> [PROBLEM TO SOLVE]:
Continue the article about the AI system for HIV prevention social media campaigns, starting right after its last sentence.

> [SOURCE PASSAGE]:
Artificial intelligence system creates living social media campaigns for HIV prevention

Penn researchers built an Artificial Intelligence pipeline that selects and recommends real-time social media messages, making health departments six times more likely to post HIV prevention content.

Researchers at the University of Pennsylvania´s Leonard Davis Institute have built an automated system that uses Artificial Intelligence to assemble evidence-based, real-time social media campaigns aimed at hard-to-reach groups. Led by LDI senior fellow Dolores Albarracín and Man-pui Sally Chan, the team trained models on a dataset of HIV-related tweets and posts drawn from keyword searches and expert accounts, including federal agencies, nonprofits, and researchers. The system ranks messages for relevance and actionability and then recommends them to local health agencies for posting.

In a field test across agencies in 42 U.S. counties, the messages recommended by the system were posted six times more often than messages selected by a conventional approach, according to a June 17, 2025 article in PNAS Nexus. The project targeted men having sex with men, a population central to federal HIV elimination goals, and measured both participant ratings of persuasiveness and agency behavior. Albarracín called the method a ´game changer´ because it produces a ´living´ campaign that updates continuously, increasing message volume, timeliness, and community relevance.

Stored records
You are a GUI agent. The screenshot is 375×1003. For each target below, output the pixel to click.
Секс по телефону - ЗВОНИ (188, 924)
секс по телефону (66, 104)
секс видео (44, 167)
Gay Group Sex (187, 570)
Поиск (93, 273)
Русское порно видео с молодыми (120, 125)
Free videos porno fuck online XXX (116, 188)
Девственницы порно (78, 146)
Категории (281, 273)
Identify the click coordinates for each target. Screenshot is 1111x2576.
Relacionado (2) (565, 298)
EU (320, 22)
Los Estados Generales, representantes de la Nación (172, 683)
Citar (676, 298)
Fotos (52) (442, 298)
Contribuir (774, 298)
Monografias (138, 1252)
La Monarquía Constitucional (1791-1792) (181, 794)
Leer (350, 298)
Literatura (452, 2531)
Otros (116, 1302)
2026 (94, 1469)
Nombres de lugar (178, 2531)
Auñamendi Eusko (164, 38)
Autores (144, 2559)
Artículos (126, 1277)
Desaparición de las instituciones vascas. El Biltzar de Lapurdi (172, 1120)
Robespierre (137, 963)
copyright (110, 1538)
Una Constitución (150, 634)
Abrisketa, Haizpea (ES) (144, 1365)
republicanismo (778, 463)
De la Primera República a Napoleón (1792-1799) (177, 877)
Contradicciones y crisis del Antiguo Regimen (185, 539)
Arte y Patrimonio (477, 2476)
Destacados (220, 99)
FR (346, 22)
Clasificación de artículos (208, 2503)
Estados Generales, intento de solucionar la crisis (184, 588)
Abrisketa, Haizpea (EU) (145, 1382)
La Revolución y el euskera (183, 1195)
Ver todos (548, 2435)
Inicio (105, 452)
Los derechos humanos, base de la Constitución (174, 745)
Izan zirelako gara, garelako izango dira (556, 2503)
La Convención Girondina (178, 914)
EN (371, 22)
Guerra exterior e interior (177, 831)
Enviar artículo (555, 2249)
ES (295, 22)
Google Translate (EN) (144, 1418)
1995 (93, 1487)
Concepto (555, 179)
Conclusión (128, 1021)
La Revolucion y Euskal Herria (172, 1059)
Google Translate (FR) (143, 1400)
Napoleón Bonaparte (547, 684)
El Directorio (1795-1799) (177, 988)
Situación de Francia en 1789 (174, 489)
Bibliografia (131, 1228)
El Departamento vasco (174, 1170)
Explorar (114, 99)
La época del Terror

> [TASK RESPONSE]:
The team describes a replicable pipeline: continuous access to social media streams, topic filtering, use of Artificial Intelligence to identify acceptable and actionable messages based on human-ground-truth data, recommendation to agencies, local vetting and adaptation, posting by agencies, and community reception and feedback. The researchers made the pipeline publicly available and say other organizations can implement it by gathering local human data and training models. They have not provided a formal cost estimate but suggested the approach is likely inexpensive compared with ad hoc message creation.

The authors acknowledge the risk that similar techniques could be misused to amplify misinformation and propose guardrails including platform moderation, audience migration away from misinfo-prone spaces, and frequent science-based messaging from public agencies. Next steps include a randomized controlled trial in Philadelphia to test effects on residents and measures beyond agency behavior. The study and its supplemental materials list numerous collaborators and provide the methodological backbone for scaling real-time, evidence-based public health messaging on social media.